* _Goal of the exercise_: Could you repeat every record below exactly, leaving out the pictures?

* _Stored items_:
* * *

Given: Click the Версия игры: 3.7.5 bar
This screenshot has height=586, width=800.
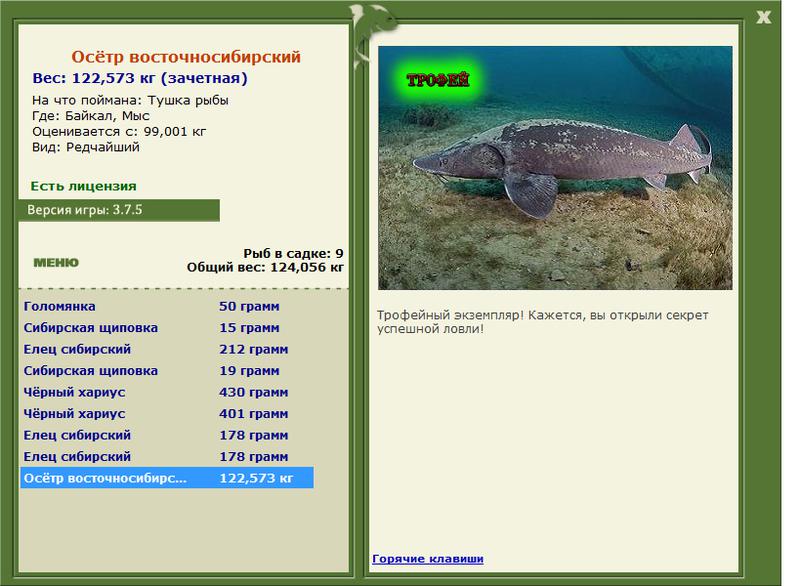Looking at the screenshot, I should tap(119, 210).
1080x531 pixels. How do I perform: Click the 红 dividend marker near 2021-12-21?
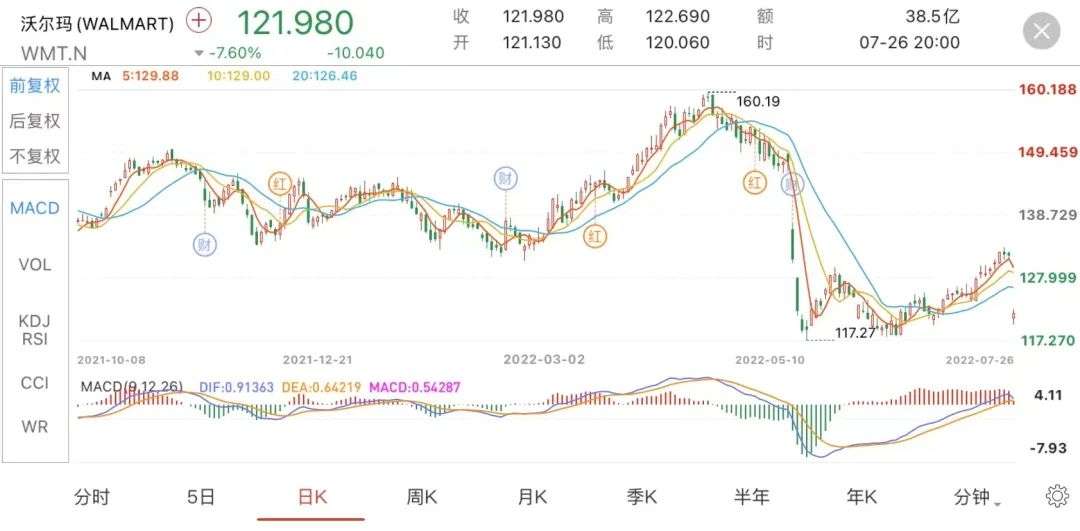pyautogui.click(x=282, y=183)
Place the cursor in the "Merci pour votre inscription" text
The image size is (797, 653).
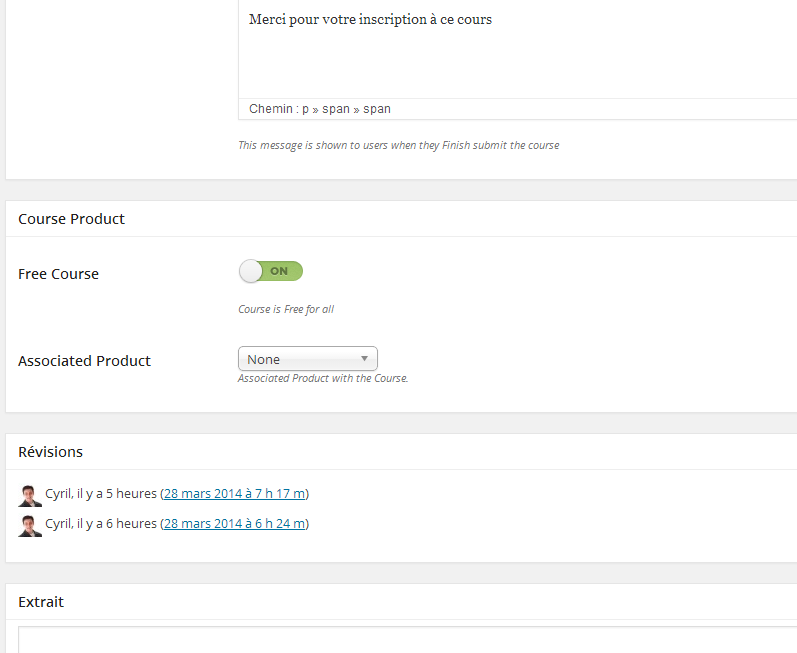point(370,20)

* * *

* _Expected answer_:
Given: Click the Версия игры: 3.7.5 bar
This screenshot has height=586, width=800.
Looking at the screenshot, I should tap(119, 210).
1080x531 pixels. How do I perform: Click the 红 dividend marker near 2021-12-21?
pyautogui.click(x=282, y=183)
Place the cursor in the "Merci pour votre inscription" text
The image size is (797, 653).
point(370,20)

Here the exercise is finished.